I had a massive stroke when I was ten years old. I was living in Ohio and came to Las Vegas with my family. The trip was supposed to be 3 days, but I got home nearly 3 months later. This is my story of how I overcame many challenges over the last fifteen years so I could live a “normal” life again. Hear from David by visiting youtube .

Before my stroke I was active, outgoing, and had lots of friends. I loved school and was in the gifted program.

On the first day in Las Vegas I wasn’t feeling well. My mom and I stayed back at the hotel while the others went to Zion National Park.

Shortly after they left, I had my stroke. I ended up in the Intensive Care Unit and couldn’t talk, read, write, or even understand. My entire right side was paralyzed. I couldn’t walk and even swallowing food was hard. I had some seizures.

I had to have two brain surgeries because of a vascular problem that caused my stroke. Once I stabilized, the hard work of rehab began.

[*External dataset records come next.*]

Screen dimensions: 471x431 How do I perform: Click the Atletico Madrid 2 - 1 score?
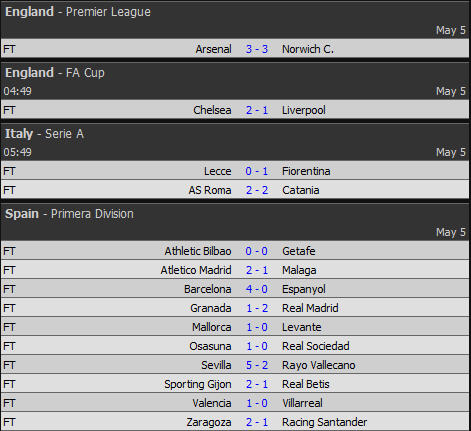(257, 270)
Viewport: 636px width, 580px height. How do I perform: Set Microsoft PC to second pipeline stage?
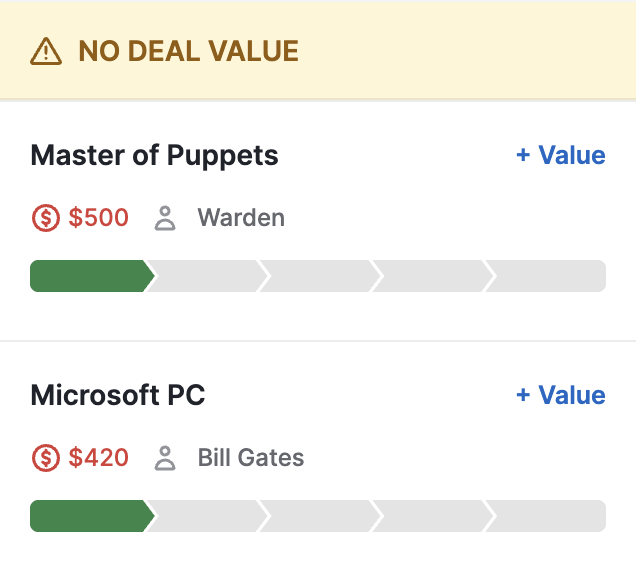pyautogui.click(x=207, y=516)
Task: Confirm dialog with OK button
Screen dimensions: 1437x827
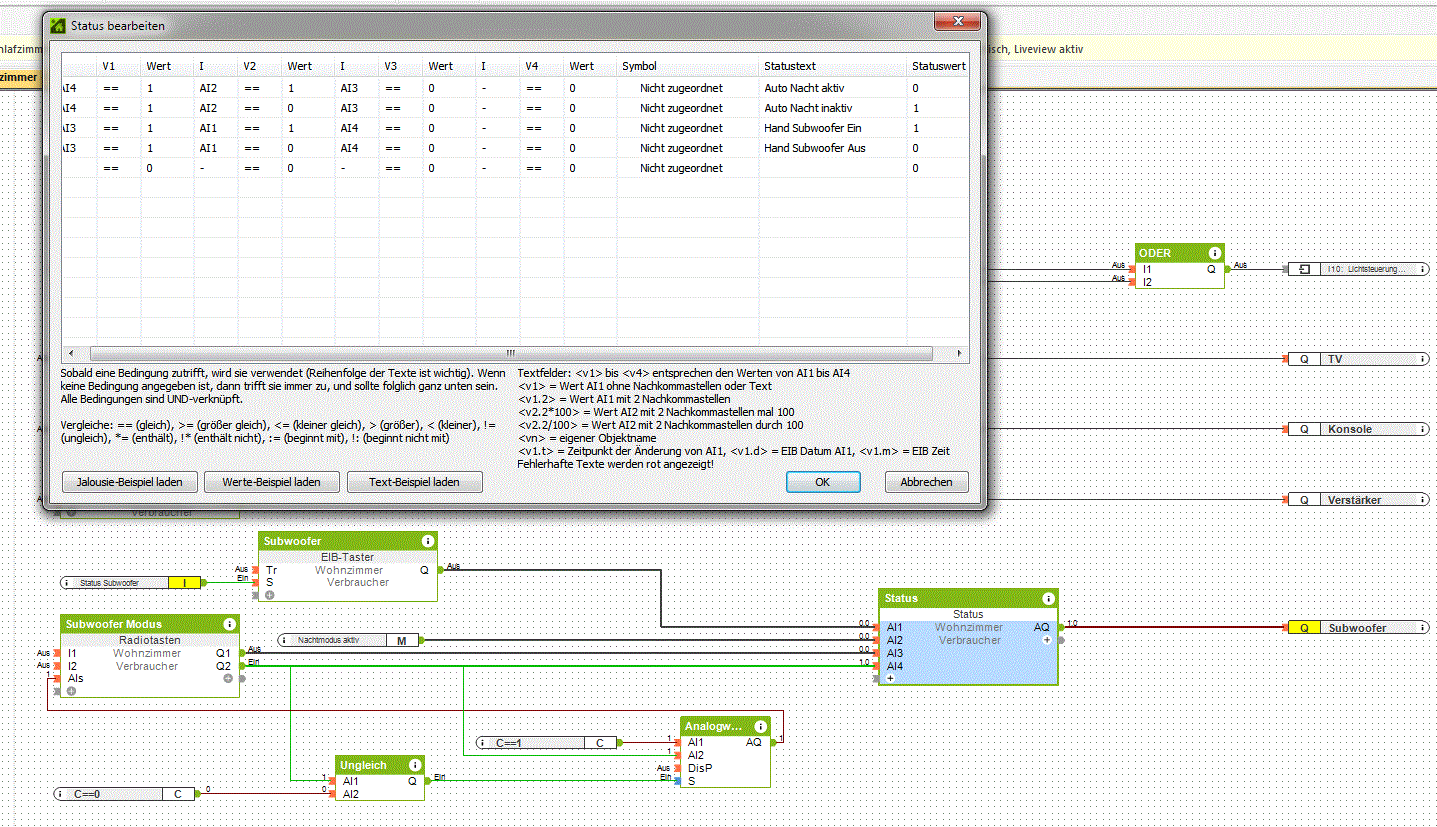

After nearly 3 months of rehab, I was finally able to go back to school. I was so excited!! But, most of the teachers and my friends didn’t really understand what I was going through. I was now in a wheelchair and couldn’t talk due to my aphasia. Aphasia is the disability that affected my speaking, reading, and even writing. Aphasia does not affect intellect.

I was so frustrated. Everyone treated me differently. I felt lonely, sad, and really angry. I knew inside that I had to fight to get better.

I progressed in rehab. I learned how to use my left hand for everything. (I’d been right handed) I went from the wheelchair, to walker, to cane, to walking by myself.

My aphasia was my biggest problem. I went to lots of speech therapy and my mom worked with me and she hired others to help me too. Finally, I was able to talk again – starting with just single words

It’s now been 15 years since my stroke. I am now 25. I’ve had years and years of speech therapy and can now speak quite well. I can read and write again. I’m walking. Things aren’t as easy as before, but I live independently and strive to live a “normal” life.

“You need to do what needs to be done, whether you feel like it or not.”

I will never give up. I still go to rehab in Henderson, NV where my family has moved to. I attend a stroke support group and joined in an aquatic swim class for survivors. I work out at the gym.

My hobbies are going to the movies, playing the Nintendo Wii as part of my therapy, and traveling. My family even organized a stroke cruise a few years ago. I went on a trip to Europe this past year by myself. For me, traveling is a good way to challenge myself and enjoy life again.

I’d like to share my thoughts on achieving goals. Stimulating the mind is important. I had lots of therapy. I was not allowed to sit in front of the TV all day. I kept busy with learning how to grow a garden, learning to watercolor paint, use educational games on the computer and more.

I believe it is impossible to recover by lying in your bed all day as you won’t accomplish anything. You have to make an effort.

It is very hard work to be faced with a disability and rehab. Everything changes. It affects you emotionally, physically, and your goals can change.

Coping with this new disability is rough and it affects the people who love you too. But, eventually you will get it. Patience is important, very important.

I couldn’t even talk, play soccer, or even hang out with my friends. My life had totally changed. Sometimes, I felt sad and even angry. I think it is normal to show your emotions as it’s part of the healing process.

I think having faith is crucial too. You have to believe that you will get better. It takes a strong desire to recover and work hard on it so you can. There are many obstacles, but you have to believe you can face them to overcome them.

I often had failed attempts at things I tried. But, I tried again and again. When you put your mind to it, you can go far.

I think it is important to focus on what I can do, not on what I can not. I still have some paralysis on my right side with my hand, ankle, and toes. I can drive and I walk without a cane. I talk, read, and write again. It isn’t as easy as before.

No two strokes are alike. No two recoveries will be the same. But we all must find the motivation and courage to keep trying. There will be times you want to quit. But, you must fight to overcome the down days. You have to do what needs to be done whether you feel like it or not.

My goals have changed.   I wanted to be a doctor like my dad.  I think I would have been a great doctor.  But, I can still help people.  I want to encourage and help others with stroke and aphasia.  I can still make a difference.  My stroke can’t take that away from me. 

Stroke survivor David Dow has appeared in People magazine, Stroke Connection Magazine, and on Good Morning America, It’s a Miracle, Hour of Power, as well as several regional televisions spots on stroke and aphasia. David was named to the Ohio Governor’s Council on People with Disabilities. He has received an award from the Ohio Speech Hearing Association for his work on raising awareness for people with aphasia. Currently, David is working with the American Stroke Association planning a Stroke Cruise for 2011. David lives in Henderson, Nevada.